#### DATA ENTRIES:
-- Begin --
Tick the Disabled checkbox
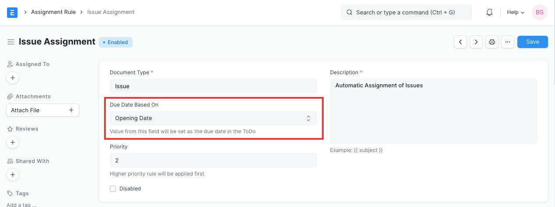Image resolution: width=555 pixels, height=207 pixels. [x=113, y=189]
-- End --
-- Begin --
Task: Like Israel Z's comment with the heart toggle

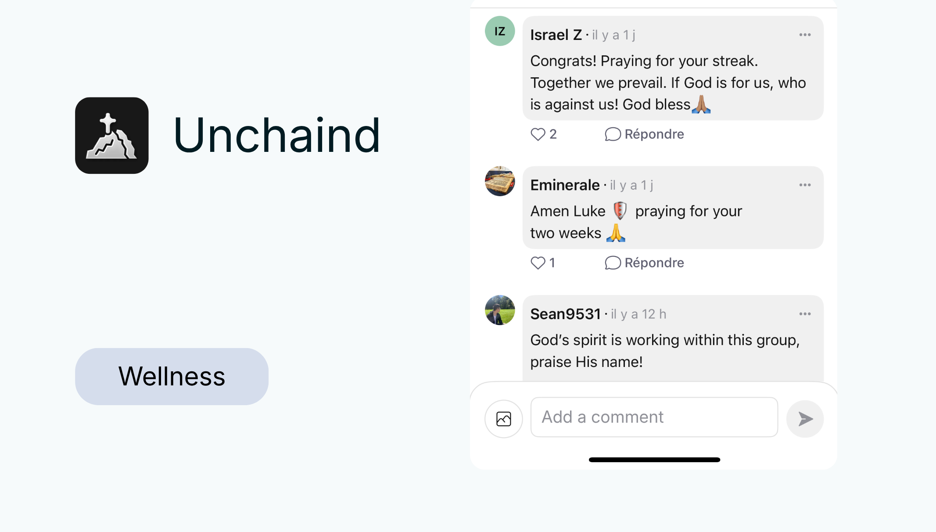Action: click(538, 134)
-- End --
-- Begin --
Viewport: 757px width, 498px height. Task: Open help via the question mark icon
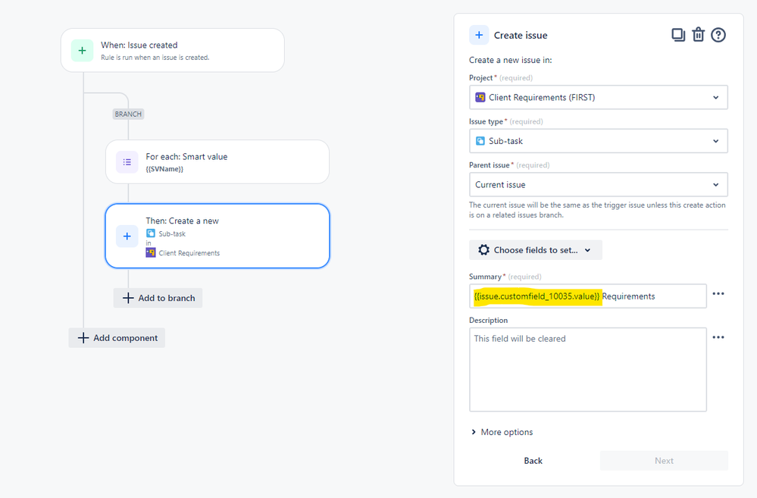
-- End --
#### GOAL:
Starting at the line containing "Task: Like Israel" and ending at the line containing "Action: click(538, 134)", recast the entries as a two-column CSV with the headers instruction and action, one row per entry. Put each field in quotes, turn line breaks into spaces, and leave the pictures out.

#### ANSWER TO THE TASK:
instruction,action
"Task: Like Israel Z's comment with the heart toggle","Action: click(538, 134)"